_Work instructions_.
List every line in the material below that contains the string "heading". Letter case counts.

(Stored entries)
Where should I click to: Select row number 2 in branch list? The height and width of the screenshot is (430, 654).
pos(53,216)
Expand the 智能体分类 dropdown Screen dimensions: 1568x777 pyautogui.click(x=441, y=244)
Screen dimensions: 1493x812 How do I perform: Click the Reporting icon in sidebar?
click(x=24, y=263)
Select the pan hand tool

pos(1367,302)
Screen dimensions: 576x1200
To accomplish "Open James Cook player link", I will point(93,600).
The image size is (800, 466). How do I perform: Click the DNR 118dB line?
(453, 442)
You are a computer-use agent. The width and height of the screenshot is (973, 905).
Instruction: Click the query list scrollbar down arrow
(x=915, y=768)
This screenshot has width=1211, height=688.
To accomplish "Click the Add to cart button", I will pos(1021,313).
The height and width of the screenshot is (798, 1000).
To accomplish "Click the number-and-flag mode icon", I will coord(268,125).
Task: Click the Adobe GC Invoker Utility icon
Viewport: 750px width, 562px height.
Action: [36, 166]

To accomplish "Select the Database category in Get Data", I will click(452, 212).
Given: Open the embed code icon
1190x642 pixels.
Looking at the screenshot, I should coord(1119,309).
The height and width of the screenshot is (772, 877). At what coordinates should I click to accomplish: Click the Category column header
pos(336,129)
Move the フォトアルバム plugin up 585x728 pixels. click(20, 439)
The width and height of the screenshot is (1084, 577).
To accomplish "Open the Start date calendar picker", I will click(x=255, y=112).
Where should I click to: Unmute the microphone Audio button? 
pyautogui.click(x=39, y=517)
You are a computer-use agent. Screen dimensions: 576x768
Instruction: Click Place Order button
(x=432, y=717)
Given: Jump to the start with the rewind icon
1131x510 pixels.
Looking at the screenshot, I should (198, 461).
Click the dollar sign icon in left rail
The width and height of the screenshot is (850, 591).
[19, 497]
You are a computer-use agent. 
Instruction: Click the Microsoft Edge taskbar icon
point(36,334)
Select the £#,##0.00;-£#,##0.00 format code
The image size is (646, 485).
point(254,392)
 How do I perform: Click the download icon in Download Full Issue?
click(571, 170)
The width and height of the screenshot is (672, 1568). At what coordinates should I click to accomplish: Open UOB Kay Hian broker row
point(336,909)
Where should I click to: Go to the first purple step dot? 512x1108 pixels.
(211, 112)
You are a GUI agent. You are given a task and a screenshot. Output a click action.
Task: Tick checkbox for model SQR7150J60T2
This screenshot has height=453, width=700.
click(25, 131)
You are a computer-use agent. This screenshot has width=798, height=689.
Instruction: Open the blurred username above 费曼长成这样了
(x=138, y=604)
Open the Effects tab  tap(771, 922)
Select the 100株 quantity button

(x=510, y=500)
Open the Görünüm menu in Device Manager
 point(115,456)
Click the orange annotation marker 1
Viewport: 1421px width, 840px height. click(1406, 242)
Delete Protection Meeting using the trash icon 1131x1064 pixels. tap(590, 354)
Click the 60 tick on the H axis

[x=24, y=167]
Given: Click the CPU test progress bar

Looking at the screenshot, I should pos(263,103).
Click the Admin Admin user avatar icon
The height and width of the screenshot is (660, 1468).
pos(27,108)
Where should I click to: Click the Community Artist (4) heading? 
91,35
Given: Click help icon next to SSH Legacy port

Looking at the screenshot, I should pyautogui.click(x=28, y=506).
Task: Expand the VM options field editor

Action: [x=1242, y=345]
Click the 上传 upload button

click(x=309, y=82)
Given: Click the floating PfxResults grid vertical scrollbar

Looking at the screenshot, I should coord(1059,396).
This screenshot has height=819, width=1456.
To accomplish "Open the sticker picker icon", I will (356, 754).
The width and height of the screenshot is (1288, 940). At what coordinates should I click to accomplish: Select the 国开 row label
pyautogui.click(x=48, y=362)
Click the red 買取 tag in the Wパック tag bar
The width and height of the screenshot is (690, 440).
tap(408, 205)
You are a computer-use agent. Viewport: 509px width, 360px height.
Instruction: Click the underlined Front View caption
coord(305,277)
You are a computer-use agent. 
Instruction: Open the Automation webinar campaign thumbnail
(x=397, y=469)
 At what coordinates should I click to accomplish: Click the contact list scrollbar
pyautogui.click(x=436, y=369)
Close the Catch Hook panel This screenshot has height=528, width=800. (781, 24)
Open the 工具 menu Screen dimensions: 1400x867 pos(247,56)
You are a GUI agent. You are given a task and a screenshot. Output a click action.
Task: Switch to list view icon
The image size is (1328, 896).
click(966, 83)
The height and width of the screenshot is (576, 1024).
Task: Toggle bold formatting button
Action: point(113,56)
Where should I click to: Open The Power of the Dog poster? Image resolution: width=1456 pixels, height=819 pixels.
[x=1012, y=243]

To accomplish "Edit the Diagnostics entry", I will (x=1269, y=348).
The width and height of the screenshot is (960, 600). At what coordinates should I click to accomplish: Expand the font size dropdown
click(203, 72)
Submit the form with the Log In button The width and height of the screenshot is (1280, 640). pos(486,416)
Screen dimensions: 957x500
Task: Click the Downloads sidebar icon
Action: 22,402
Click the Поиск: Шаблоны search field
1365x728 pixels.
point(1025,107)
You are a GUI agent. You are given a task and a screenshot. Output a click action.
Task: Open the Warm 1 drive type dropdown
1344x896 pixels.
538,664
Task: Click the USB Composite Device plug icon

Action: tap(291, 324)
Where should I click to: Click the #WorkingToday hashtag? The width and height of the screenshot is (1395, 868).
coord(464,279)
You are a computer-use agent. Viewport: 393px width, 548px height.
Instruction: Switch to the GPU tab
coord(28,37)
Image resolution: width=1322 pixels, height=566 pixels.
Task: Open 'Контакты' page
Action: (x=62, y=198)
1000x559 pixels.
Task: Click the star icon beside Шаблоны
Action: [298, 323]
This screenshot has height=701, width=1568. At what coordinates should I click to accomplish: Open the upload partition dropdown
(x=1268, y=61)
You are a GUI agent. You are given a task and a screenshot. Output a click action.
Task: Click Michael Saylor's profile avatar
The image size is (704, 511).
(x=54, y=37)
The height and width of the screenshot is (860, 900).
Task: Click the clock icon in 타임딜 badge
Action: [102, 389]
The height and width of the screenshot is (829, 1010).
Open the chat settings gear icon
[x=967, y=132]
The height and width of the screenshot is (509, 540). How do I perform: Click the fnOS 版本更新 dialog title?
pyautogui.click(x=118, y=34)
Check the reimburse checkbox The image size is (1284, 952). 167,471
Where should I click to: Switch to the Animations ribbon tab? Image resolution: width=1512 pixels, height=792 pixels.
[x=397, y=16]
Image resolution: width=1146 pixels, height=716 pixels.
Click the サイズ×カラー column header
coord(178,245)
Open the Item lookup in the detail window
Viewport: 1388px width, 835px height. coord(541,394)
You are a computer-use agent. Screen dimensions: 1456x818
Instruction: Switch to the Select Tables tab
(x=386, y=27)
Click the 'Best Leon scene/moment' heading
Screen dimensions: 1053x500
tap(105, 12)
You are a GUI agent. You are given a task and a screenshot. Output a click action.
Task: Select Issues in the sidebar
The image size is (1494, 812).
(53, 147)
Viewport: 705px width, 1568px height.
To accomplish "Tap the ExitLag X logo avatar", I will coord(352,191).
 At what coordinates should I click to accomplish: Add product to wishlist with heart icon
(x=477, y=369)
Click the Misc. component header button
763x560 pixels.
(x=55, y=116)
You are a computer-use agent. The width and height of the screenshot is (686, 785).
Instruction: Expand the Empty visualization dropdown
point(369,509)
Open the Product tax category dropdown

_Response for this exercise_.
Where should I click to: Click the Community Artist (4) heading? 
Click the 'Best Leon scene/moment' heading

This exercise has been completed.